I’m happy to see that someone has been able to finally clear up the legal mess that was the publishing of Mircaleman. Although Marvel announced that they had acquired the rights to this long time character a couple years back, they’ve just started to reprint the material everyone’s been clamoring for. The Miracleman stories originally written by Alan Moore are finally seeing print again (albeit without Moore’s name officially attached, he is billed here simply as “the Original Writer”) and this, just like many other fans, is my first introduction to the character. Only two issues in and I can already see why this series is held in such high regard.

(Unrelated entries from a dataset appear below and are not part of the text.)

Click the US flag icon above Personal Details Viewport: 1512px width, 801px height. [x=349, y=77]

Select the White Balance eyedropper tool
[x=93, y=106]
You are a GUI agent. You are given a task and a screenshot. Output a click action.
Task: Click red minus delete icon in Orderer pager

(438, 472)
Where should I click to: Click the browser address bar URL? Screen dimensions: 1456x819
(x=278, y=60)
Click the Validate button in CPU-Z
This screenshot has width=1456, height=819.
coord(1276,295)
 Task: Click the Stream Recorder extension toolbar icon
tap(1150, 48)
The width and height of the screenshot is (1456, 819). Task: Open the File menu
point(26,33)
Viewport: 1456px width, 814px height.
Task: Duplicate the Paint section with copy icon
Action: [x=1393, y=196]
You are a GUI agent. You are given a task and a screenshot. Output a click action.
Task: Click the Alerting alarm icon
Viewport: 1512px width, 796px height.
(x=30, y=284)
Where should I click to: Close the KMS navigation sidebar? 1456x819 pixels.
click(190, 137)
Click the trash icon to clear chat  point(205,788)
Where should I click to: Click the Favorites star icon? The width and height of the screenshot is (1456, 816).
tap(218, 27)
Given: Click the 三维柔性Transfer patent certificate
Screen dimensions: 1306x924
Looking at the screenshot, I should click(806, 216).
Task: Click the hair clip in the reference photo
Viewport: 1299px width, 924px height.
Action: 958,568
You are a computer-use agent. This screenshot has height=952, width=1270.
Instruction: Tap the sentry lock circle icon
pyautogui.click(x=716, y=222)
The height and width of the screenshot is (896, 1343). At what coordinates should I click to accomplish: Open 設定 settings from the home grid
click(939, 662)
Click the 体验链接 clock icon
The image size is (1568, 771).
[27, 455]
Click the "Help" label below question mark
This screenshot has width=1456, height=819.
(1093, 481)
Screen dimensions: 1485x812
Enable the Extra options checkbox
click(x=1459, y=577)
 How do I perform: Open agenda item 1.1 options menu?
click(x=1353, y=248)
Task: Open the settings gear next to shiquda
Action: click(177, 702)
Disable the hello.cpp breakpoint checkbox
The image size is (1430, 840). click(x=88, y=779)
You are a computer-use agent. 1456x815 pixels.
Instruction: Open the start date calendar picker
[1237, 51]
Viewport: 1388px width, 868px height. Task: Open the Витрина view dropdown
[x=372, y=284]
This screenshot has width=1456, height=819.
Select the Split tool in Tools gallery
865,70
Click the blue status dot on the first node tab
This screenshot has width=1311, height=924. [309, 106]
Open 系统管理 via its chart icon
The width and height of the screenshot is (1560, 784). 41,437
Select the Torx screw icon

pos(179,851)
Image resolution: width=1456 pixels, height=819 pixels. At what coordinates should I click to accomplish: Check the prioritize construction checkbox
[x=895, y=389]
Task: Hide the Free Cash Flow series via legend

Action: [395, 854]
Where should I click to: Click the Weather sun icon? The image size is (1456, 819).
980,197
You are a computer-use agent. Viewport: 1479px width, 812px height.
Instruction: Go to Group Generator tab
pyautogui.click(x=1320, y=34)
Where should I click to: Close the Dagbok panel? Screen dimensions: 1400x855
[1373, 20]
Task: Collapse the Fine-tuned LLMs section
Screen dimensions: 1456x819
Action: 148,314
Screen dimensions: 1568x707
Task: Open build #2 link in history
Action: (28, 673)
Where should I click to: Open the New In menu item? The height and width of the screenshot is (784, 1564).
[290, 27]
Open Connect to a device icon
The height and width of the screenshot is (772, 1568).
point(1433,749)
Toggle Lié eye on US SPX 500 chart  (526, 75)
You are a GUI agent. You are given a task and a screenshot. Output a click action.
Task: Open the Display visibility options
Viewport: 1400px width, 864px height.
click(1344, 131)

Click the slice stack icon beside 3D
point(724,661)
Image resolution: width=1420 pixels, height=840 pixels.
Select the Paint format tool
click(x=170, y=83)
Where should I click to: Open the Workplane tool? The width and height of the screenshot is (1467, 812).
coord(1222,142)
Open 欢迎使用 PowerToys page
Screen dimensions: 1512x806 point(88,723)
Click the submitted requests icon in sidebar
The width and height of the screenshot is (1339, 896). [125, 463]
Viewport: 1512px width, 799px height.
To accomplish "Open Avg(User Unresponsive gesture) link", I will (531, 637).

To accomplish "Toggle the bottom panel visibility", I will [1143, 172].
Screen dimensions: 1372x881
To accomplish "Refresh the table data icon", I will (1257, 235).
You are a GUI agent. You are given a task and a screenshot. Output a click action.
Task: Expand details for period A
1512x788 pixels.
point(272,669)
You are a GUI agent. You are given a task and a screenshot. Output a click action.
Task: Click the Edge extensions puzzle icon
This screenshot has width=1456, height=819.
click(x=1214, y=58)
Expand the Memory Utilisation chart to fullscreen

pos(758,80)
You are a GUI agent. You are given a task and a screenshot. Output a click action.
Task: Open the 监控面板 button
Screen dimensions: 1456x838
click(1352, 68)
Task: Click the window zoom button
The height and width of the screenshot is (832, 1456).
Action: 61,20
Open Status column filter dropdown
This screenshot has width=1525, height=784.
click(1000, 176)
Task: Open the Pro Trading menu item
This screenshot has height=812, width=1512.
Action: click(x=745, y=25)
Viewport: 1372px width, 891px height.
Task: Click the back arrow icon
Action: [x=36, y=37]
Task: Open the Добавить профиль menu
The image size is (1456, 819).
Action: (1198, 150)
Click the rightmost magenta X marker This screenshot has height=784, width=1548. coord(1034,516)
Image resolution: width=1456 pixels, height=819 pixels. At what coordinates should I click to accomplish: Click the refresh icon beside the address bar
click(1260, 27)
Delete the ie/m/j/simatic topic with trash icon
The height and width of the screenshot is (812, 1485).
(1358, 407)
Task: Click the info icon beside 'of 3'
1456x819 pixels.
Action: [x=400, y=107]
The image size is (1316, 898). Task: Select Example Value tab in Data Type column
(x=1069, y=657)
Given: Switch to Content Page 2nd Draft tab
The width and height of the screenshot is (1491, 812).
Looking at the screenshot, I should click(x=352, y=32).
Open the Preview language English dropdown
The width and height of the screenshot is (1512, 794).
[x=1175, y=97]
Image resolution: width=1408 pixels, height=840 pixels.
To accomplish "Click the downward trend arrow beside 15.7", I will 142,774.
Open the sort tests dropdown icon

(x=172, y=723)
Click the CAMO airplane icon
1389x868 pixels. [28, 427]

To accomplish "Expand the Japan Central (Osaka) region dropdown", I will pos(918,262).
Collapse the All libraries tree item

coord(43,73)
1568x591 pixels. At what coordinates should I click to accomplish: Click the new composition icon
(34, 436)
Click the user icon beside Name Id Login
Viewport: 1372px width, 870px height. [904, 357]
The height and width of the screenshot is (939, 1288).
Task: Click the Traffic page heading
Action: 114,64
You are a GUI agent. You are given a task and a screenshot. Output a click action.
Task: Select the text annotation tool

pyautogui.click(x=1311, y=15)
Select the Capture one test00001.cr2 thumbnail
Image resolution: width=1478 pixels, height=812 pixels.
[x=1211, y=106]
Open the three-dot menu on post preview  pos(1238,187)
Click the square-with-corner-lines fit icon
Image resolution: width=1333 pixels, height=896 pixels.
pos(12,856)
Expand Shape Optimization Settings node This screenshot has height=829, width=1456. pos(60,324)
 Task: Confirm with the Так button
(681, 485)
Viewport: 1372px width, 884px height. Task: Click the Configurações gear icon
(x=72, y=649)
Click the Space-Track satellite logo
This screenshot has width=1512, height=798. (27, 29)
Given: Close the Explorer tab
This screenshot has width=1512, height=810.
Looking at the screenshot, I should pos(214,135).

This 1982 re-introduction to Miracleman tells the story of reporter Mike Moran, who after a tragic accident eighteen years ago that wiped all memory of who he was as a superhero, just remembered that he gains superpowers after saying the word Kimota, or atomik spelled backwards. His origins are similar to those of Captain Marvel, although Miracleman’s are more based on science, which you can read about in this issue’s back material reprinting his 1954 origin. In the main story though, Mike and his wife Liz go to meet Kid Miracleman, who was thought to have lost his powers during the same above mentioned accident, that also claimed the life of Young Miracleman. Kid Miracleman is not quite what he seems and in just twelve pages, Alan Moore is able to tell a dark, yet rich story all drawn beautifully by artist Gary Leach.
The publishing history of the character is interesting also. The revival of 1950’s Captain Marvel knockoff Marvelman was 1st seen by fans in the UK’s Warrior #2, a B&W magazine, in 1982 and continued until issue #21 in 1984 (the story was never completed in Warrior). In 1985 the series was brought to the US and reprinted in color in the pages of a comic from Eclipse renamed Miracleman (ironically renamed from the character’s original Marvelman name because of threatened legal action from Marvel Comics). All the content from Warrior Magazine was reprinted in issues #1-6 of the Eclipse series and then Alan Moore continued on writing original issues for Eclipse until #16. Te series was then picked up by writer Neil Gaiman who wrote until the series concluded until the collapse of Eclipse at #24. Much more about the character and the legal battles can be found on the Miracleman wikipedia page, but suffice to say, Marvel now has the rights to re-publish comics that have been barred from reprint for decades.
Gary Leach’s art seems as dark as the story, with his pronounced and heavy line. Much like this character, I’m unfamiliar with Gary’s work and that’s unfortunate, as his art is a joy to look at. His panel layouts tell the story effectively, and he pushes the violence to a point where it actually seems real and scary. Not only that, but the modern restoration of coloring on this book serves his art well. I don’t have the original books to compare, but the colors here still have a dated feel, while being clean and modern. Within this issue is also a story with art by Alan Davis and Paul Neary, a behind the scenes look into Gary Leach’s artwork, and two 1950’s tales of Marvelman that dives into the character’s rich, yet a bit corny history. I think I’d be happier with just a reprint of the Alan Moore stories for a cheaper price, but Marvel is doing a service to the character by giving us so much more.